WORK REQUEST: A verbatim copy of every entry is required. Produce it now.

DATA TO USE:
..............................
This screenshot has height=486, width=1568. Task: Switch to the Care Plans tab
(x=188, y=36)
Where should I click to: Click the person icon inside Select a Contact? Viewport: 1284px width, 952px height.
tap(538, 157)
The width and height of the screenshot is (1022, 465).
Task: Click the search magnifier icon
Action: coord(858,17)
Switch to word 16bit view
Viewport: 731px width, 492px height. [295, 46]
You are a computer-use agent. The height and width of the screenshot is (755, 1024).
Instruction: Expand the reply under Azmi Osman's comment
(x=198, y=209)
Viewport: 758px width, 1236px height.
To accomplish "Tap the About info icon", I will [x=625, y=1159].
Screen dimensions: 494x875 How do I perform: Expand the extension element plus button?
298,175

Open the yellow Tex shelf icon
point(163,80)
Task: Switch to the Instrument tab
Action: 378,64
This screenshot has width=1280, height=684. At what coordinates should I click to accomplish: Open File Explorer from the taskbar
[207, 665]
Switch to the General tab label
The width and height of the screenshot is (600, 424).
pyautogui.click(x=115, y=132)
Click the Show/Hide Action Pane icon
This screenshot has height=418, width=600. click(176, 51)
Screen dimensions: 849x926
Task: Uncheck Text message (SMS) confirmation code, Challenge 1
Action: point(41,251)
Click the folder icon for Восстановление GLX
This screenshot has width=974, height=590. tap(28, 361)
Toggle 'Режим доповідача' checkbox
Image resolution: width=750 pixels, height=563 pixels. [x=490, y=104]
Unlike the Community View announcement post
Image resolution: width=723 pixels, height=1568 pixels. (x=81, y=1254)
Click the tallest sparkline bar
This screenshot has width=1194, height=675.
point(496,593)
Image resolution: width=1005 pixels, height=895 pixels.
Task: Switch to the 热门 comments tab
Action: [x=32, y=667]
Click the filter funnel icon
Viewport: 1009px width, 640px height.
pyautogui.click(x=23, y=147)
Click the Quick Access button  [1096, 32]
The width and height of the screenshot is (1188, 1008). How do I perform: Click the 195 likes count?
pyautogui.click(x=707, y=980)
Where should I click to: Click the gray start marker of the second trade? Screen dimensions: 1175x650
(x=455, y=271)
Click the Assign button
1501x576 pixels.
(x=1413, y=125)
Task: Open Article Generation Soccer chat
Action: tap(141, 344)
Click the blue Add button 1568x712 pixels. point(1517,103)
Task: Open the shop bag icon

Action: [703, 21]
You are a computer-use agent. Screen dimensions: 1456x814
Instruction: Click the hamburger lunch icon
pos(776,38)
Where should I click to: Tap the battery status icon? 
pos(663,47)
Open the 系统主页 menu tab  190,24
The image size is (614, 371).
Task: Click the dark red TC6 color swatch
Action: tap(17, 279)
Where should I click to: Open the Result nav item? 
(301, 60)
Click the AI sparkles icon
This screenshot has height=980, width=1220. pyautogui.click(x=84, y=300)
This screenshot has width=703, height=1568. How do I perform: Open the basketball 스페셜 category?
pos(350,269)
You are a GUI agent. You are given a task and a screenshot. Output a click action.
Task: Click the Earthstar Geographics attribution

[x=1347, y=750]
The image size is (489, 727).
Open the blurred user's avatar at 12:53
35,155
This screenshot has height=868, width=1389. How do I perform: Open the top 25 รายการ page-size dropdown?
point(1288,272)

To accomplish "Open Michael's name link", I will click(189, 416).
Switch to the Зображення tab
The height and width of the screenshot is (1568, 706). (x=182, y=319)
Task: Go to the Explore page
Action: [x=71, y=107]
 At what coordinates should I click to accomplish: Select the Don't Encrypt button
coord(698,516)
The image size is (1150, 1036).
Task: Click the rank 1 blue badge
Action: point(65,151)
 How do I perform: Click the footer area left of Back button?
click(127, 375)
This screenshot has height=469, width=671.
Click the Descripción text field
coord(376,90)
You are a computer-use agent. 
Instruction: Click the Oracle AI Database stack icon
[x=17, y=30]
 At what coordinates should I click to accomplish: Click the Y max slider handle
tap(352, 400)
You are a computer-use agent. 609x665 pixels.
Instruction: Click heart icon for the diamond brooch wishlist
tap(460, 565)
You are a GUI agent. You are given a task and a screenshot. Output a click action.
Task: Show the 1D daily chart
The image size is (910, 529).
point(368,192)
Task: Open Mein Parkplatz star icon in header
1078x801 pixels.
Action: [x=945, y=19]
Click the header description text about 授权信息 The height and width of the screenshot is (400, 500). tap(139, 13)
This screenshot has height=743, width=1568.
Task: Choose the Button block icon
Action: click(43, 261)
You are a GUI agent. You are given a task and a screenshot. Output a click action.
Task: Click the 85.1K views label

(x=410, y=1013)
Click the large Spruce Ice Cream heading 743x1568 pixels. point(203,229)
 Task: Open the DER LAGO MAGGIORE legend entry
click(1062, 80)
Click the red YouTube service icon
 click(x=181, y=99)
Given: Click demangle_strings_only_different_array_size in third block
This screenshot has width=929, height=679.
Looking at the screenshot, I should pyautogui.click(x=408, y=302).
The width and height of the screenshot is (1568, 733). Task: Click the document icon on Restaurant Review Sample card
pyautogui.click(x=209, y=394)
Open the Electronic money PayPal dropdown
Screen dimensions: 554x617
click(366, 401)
..............................
ANSWER AREA:
This screenshot has height=486, width=1568. Task: Switch to the Care Plans tab
(x=188, y=36)
Where should I click to: Click the person icon inside Select a Contact? Viewport: 1284px width, 952px height.
tap(538, 157)
The width and height of the screenshot is (1022, 465).
Task: Click the search magnifier icon
Action: coord(858,17)
Switch to word 16bit view
Viewport: 731px width, 492px height. [295, 46]
You are a computer-use agent. The height and width of the screenshot is (755, 1024).
Instruction: Expand the reply under Azmi Osman's comment
(x=198, y=209)
Viewport: 758px width, 1236px height.
To accomplish "Tap the About info icon", I will [x=625, y=1159].
Screen dimensions: 494x875 How do I perform: Expand the extension element plus button?
298,175

Open the yellow Tex shelf icon
point(163,80)
Task: Switch to the Instrument tab
Action: 378,64
This screenshot has width=1280, height=684. At what coordinates should I click to accomplish: Open File Explorer from the taskbar
[207, 665]
Switch to the General tab label
The width and height of the screenshot is (600, 424).
pyautogui.click(x=115, y=132)
Click the Show/Hide Action Pane icon
This screenshot has height=418, width=600. click(176, 51)
Screen dimensions: 849x926
Task: Uncheck Text message (SMS) confirmation code, Challenge 1
Action: point(41,251)
Click the folder icon for Восстановление GLX
This screenshot has width=974, height=590. tap(28, 361)
Toggle 'Режим доповідача' checkbox
Image resolution: width=750 pixels, height=563 pixels. [x=490, y=104]
Unlike the Community View announcement post
Image resolution: width=723 pixels, height=1568 pixels. (x=81, y=1254)
Click the tallest sparkline bar
This screenshot has width=1194, height=675.
point(496,593)
Image resolution: width=1005 pixels, height=895 pixels.
Task: Switch to the 热门 comments tab
Action: [x=32, y=667]
Click the filter funnel icon
Viewport: 1009px width, 640px height.
pyautogui.click(x=23, y=147)
Click the Quick Access button  [1096, 32]
The width and height of the screenshot is (1188, 1008). How do I perform: Click the 195 likes count?
pyautogui.click(x=707, y=980)
Where should I click to: Click the gray start marker of the second trade? Screen dimensions: 1175x650
(x=455, y=271)
Click the Assign button
1501x576 pixels.
(x=1413, y=125)
Task: Open Article Generation Soccer chat
Action: tap(141, 344)
Click the blue Add button 1568x712 pixels. point(1517,103)
Task: Open the shop bag icon

Action: [703, 21]
You are a computer-use agent. Screen dimensions: 1456x814
Instruction: Click the hamburger lunch icon
pos(776,38)
Where should I click to: Tap the battery status icon? 
pos(663,47)
Open the 系统主页 menu tab  190,24
The image size is (614, 371).
Task: Click the dark red TC6 color swatch
Action: tap(17, 279)
Where should I click to: Open the Result nav item? 
(301, 60)
Click the AI sparkles icon
This screenshot has height=980, width=1220. pyautogui.click(x=84, y=300)
This screenshot has width=703, height=1568. How do I perform: Open the basketball 스페셜 category?
pos(350,269)
You are a GUI agent. You are given a task and a screenshot. Output a click action.
Task: Click the Earthstar Geographics attribution

[x=1347, y=750]
The image size is (489, 727).
Open the blurred user's avatar at 12:53
35,155
This screenshot has height=868, width=1389. How do I perform: Open the top 25 รายการ page-size dropdown?
point(1288,272)

To accomplish "Open Michael's name link", I will click(189, 416).
Switch to the Зображення tab
The height and width of the screenshot is (1568, 706). (x=182, y=319)
Task: Go to the Explore page
Action: [x=71, y=107]
 At what coordinates should I click to accomplish: Select the Don't Encrypt button
coord(698,516)
The image size is (1150, 1036).
Task: Click the rank 1 blue badge
Action: point(65,151)
 How do I perform: Click the footer area left of Back button?
click(127, 375)
This screenshot has height=469, width=671.
Click the Descripción text field
coord(376,90)
You are a computer-use agent. 
Instruction: Click the Oracle AI Database stack icon
[x=17, y=30]
 At what coordinates should I click to accomplish: Click the Y max slider handle
tap(352, 400)
You are a computer-use agent. 609x665 pixels.
Instruction: Click heart icon for the diamond brooch wishlist
tap(460, 565)
You are a GUI agent. You are given a task and a screenshot. Output a click action.
Task: Show the 1D daily chart
The image size is (910, 529).
point(368,192)
Task: Open Mein Parkplatz star icon in header
1078x801 pixels.
Action: [x=945, y=19]
Click the header description text about 授权信息 The height and width of the screenshot is (400, 500). tap(139, 13)
This screenshot has height=743, width=1568.
Task: Choose the Button block icon
Action: click(43, 261)
You are a GUI agent. You are given a task and a screenshot. Output a click action.
Task: Click the 85.1K views label

(x=410, y=1013)
Click the large Spruce Ice Cream heading 743x1568 pixels. point(203,229)
 Task: Open the DER LAGO MAGGIORE legend entry
click(1062, 80)
Click the red YouTube service icon
 click(x=181, y=99)
Given: Click demangle_strings_only_different_array_size in third block
This screenshot has width=929, height=679.
Looking at the screenshot, I should pyautogui.click(x=408, y=302).
The width and height of the screenshot is (1568, 733). Task: Click the document icon on Restaurant Review Sample card
pyautogui.click(x=209, y=394)
Open the Electronic money PayPal dropdown
Screen dimensions: 554x617
click(366, 401)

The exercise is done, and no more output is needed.